Top of Given entries

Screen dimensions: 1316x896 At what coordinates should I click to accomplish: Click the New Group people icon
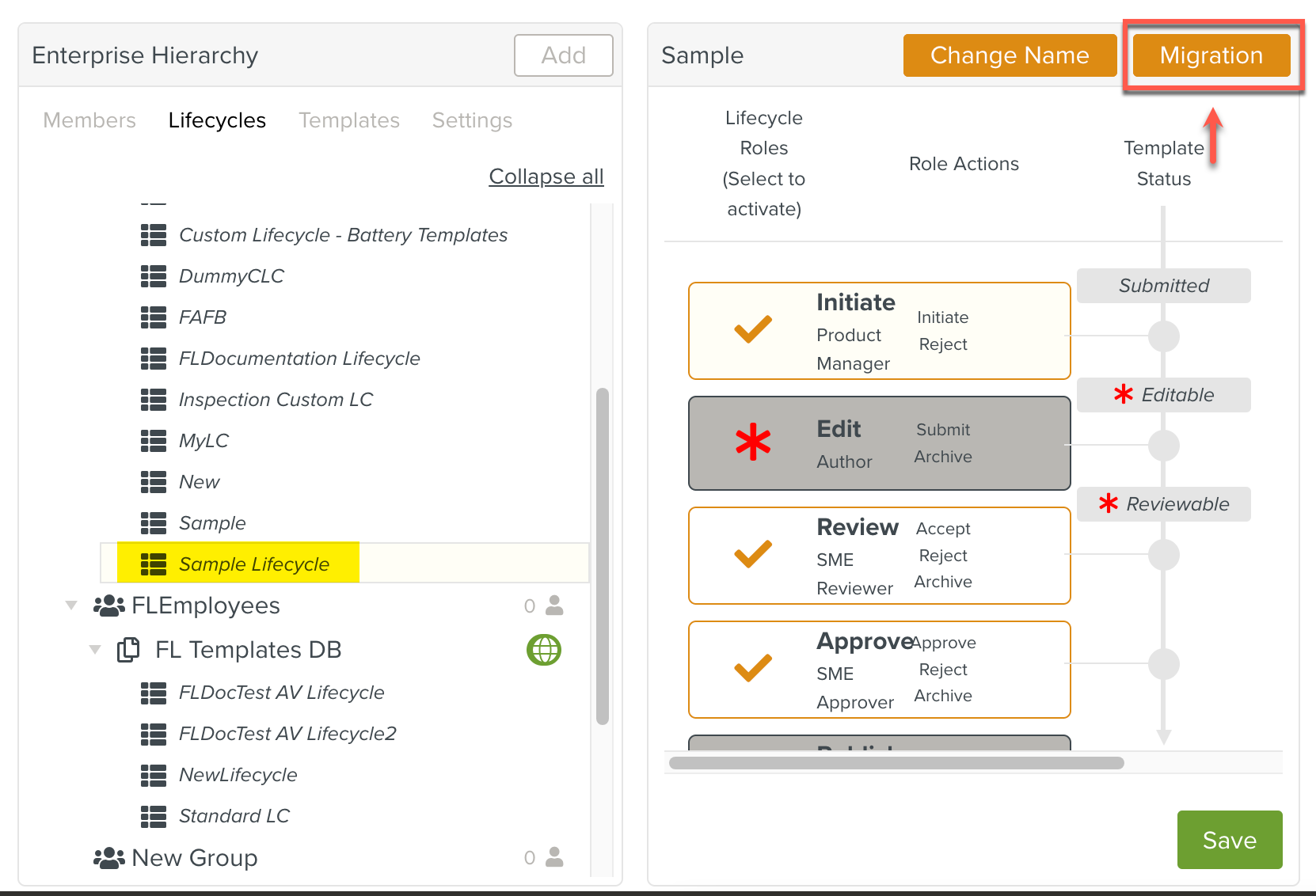(x=108, y=858)
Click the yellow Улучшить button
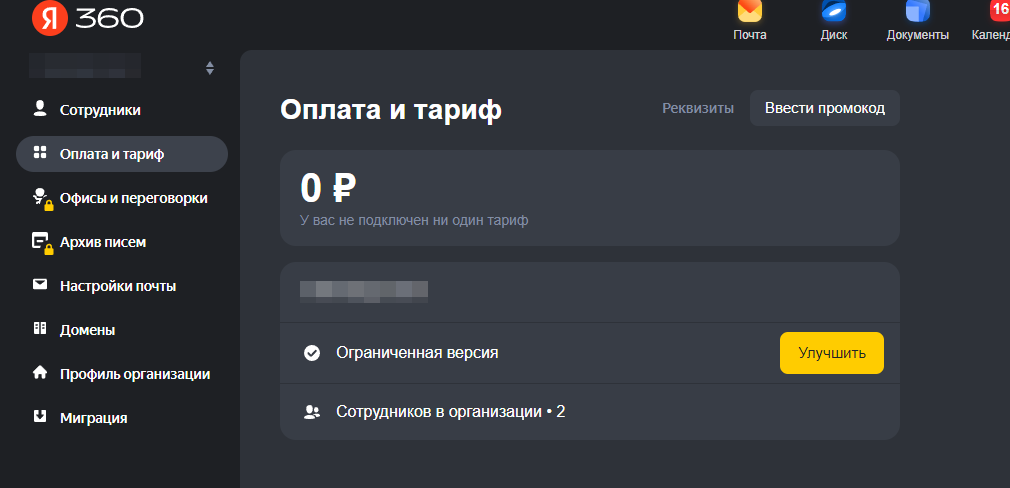Image resolution: width=1010 pixels, height=488 pixels. tap(832, 353)
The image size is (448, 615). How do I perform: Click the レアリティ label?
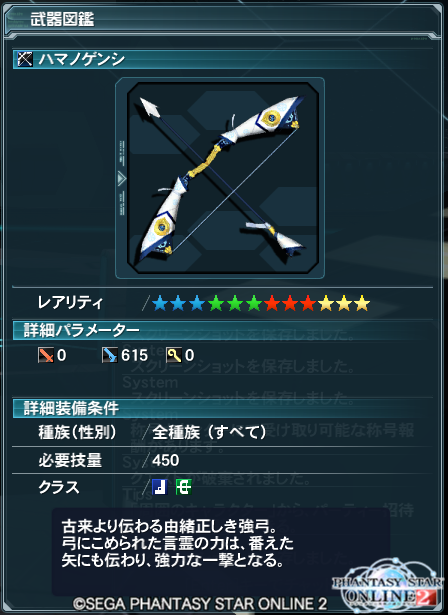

Bottom of Given entries

■ **Exercise requirements**
Reproduce all of the entries word for word, skipping any pictures they hold.

■ **Solution**
Screen dimensions: 1316x896 At what coordinates should I click to accomplish: Click the New Group people icon
(x=108, y=858)
Click the yellow Улучшить button
Image resolution: width=1010 pixels, height=488 pixels. tap(832, 353)
The image size is (448, 615). How do I perform: Click the レアリティ label?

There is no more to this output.